Marking essays and exams, I find that every so often I come across the strangest scripts (in a humanities subject where students are used to writing long discursive prose). They are clearly written by a student who knows a lot about the topic, and who definitely has good analytical skills, but they are a really weird combination of rambling/bombastic/unsustainable or irrelevant generalisations that veer way off the question into rhetorical assertions, that then segue incoherently into other similarly sweeping generalisations. They're quite heart-breaking to read as they can only get a very low mark: you can't follow the argument or the train of thought for more than a few sentences before the text launches off in another direction, and they rarely answer the question.

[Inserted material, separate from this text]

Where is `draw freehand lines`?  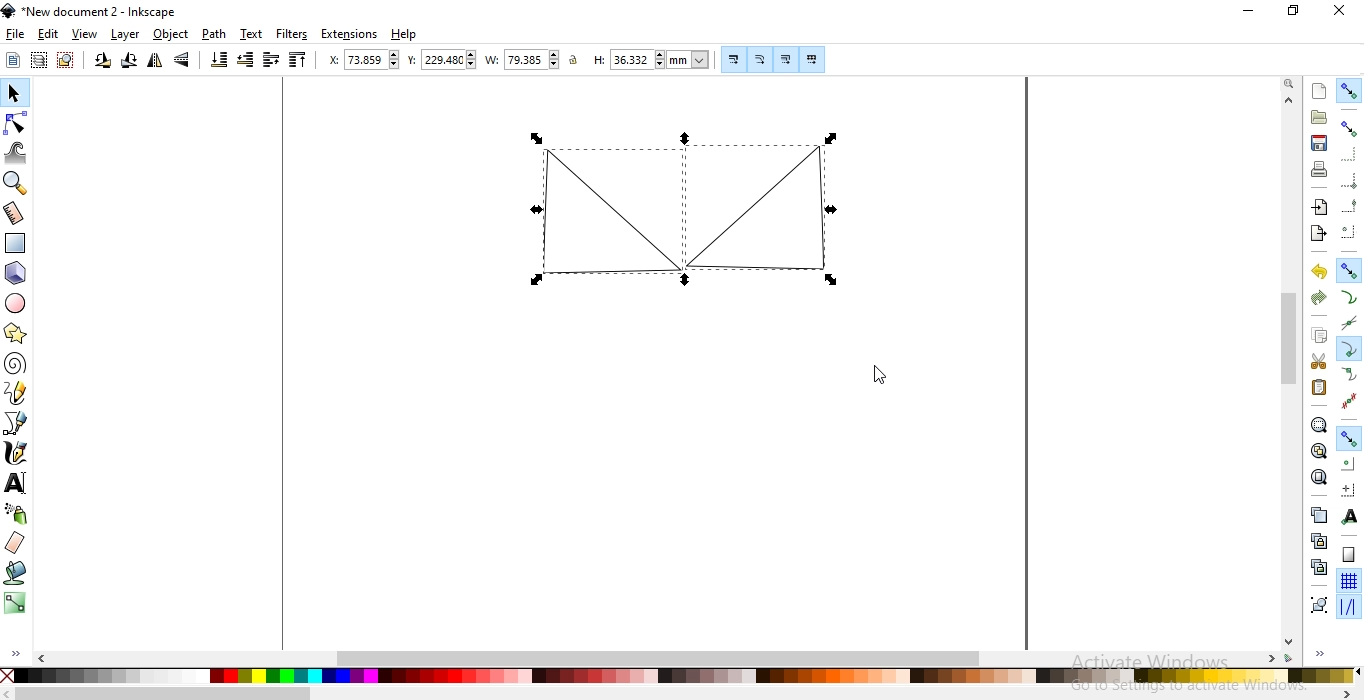 draw freehand lines is located at coordinates (15, 396).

Has anyone ever come across something similar while marking? This is pure speculation on my part, but I have begun to wonder whether these are essays written under the influence of some kind of study drug / attention deficit disorder medication. I know from mass media reports that students take these to (apparently) give themselves an advantage, but I was too much of a goody-two-shoes and barely had money for bus fare let alone drugs when a student myself to have ever taken anything similar, so I've no idea really what they do. From what I hear, they make you feel a lot sharper, but that would seem to be about perception rather than a sharp jump in analytical or writing ability, wouldn't it? Reading the scripts I am reminded of listening to someone who is talking after having taken some kind of mind-altering substance, and who is clearly convinced of their own lucidity and the profundity of their own insights. But if you're listening to them and you're not on the same substance, it's clear that they are not saying anything particularly profound.
Anyway, just curious whether anyone has met a similar thing while marking, or has perhaps even taken some of these drugs & then come back in the cold light of day to read over work they've written under the influence of them, and recognises any of the features in my description? I'd really like to warn my dissertation students away from whatever it is that's causing otherwise competent people to write such incoherent prose.